Le travail semble complexe – et il l’est – mais il se résume à utiliser les données pour créer et innover.

« J’aime me retrouver devant une pile de données et ne pas savoir ce qu’elles signifient. Je peux alors les explorer, découvrir différentes choses en cours de route et en extraire une histoire.
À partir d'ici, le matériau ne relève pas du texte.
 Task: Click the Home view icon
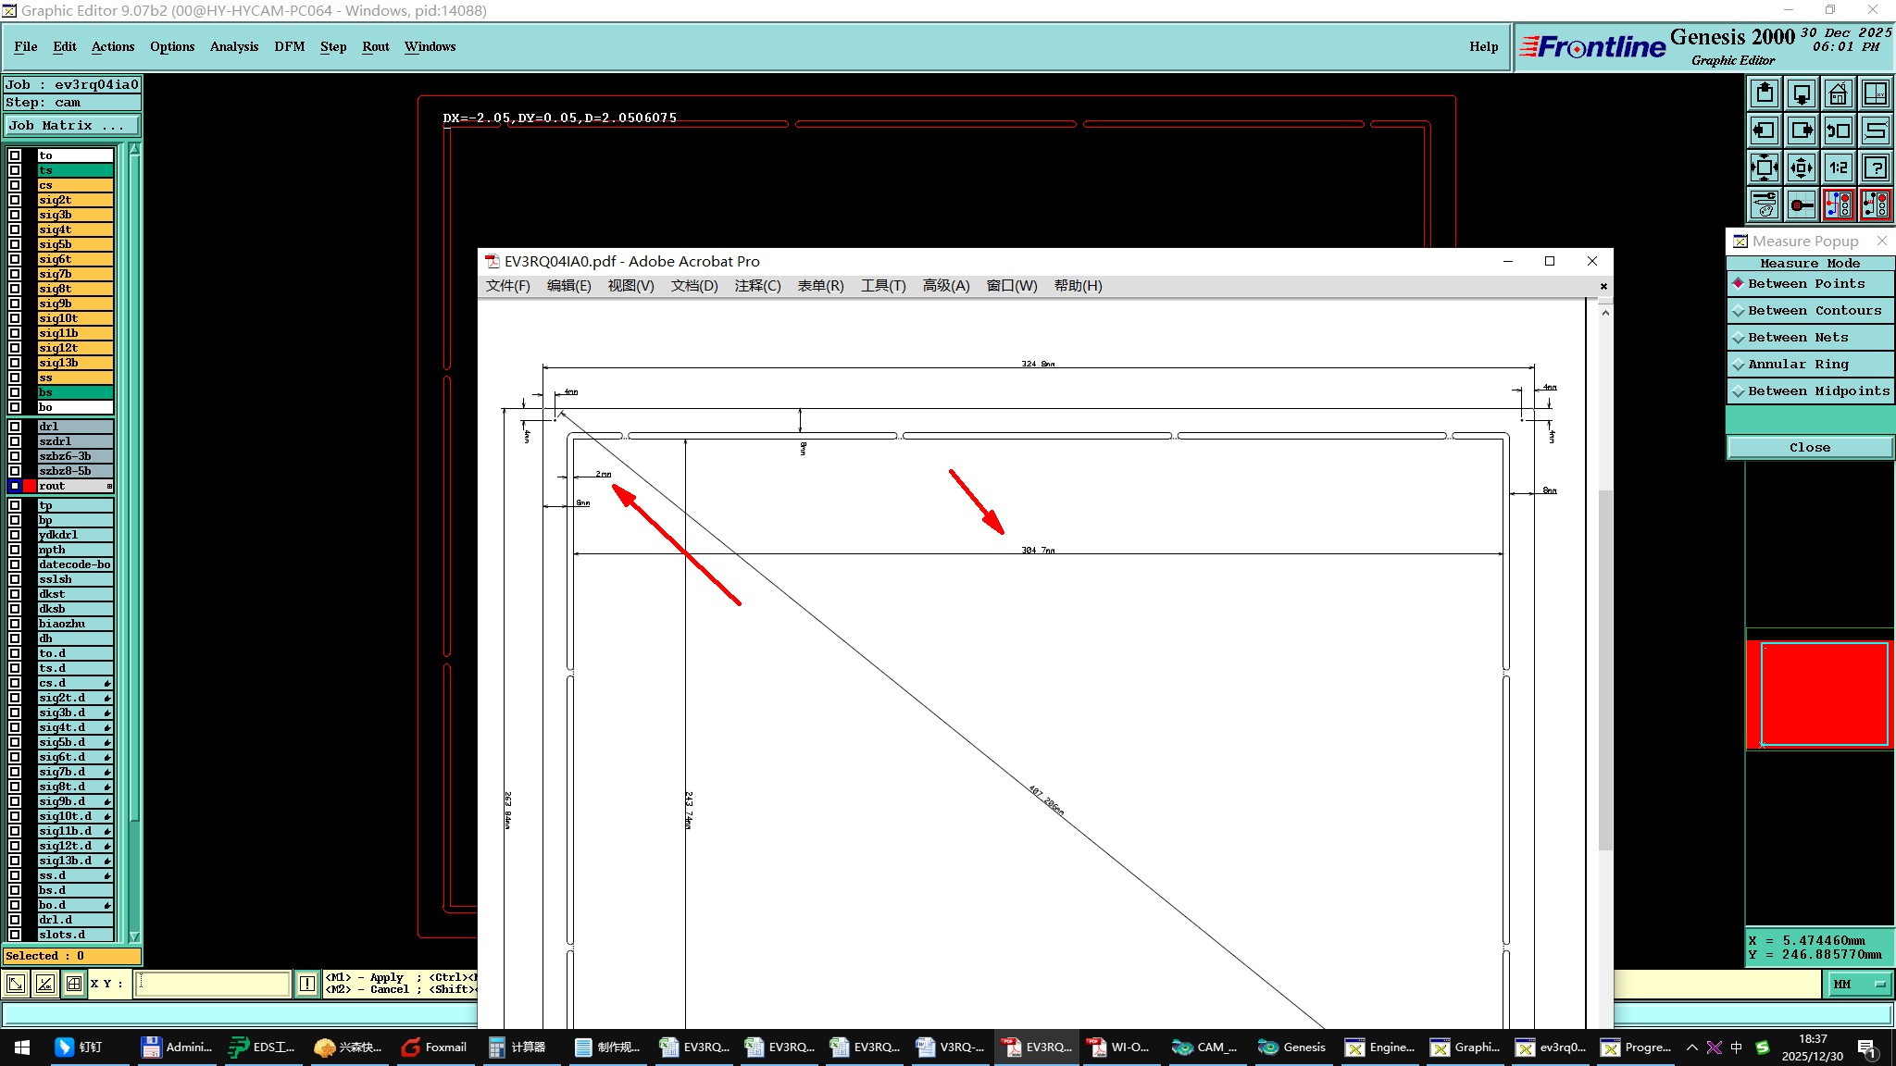pyautogui.click(x=1839, y=93)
Je pense que cette dernière partie est celle que je préfère. »

Encourager les femmes dans les STIM

Dans le cadre de son poste à RBC, Mme Manzer est aussi souvent appelée à parler en public, et notamment à présenter des ateliers dans des universités pour parler de son travail et inspirer les autres, surtout les femmes, à poursuivre une carrière dans les STIM.

Son conseil pour les femmes qui travaillent dans une industrie à prédominance masculine, c’est d’être plus confiantes, et d’avoir moins peur de commettre des erreurs.

« Je trouve que beaucoup de femmes hésitent à dire ce qu’elles pensent, dit-elle. Elles en savent peut-être beaucoup plus qu’elles ne le croient, parce qu’elles manquent de confiance pour en parler… Vous ne savez peut-être pas tout [sur un sujet donné], mais vous savez quelque chose, alors n’ayez pas peur de vous exprimer. »

Même si elle a suivi un parcours très différent, Mme Manzer n’a pas pour autant renoncé à sa passion pour la cuisine. « Je cuisine encore très souvent, affirme-t-elle. C’est une de mes grandes passions. »

Sa plus récente aventure culinaire consiste à faire cuire un pain par semaine pendant un an, un défi qu’elle appelle affectueusement son défi « 52 semaines de pain ».

À certains égards, cuisiner, du moins de la façon dont le fait Mme Manzer, est comparable à la science des données, en raison de son approche mesurée et de sa combinaison d’ingrédients variés. Cela étant dit, ce qui sort de son four est vraisemblablement plus appétissant que le résultat produit par l’ordinateur. C’est en tout cas ce qu’elle espère.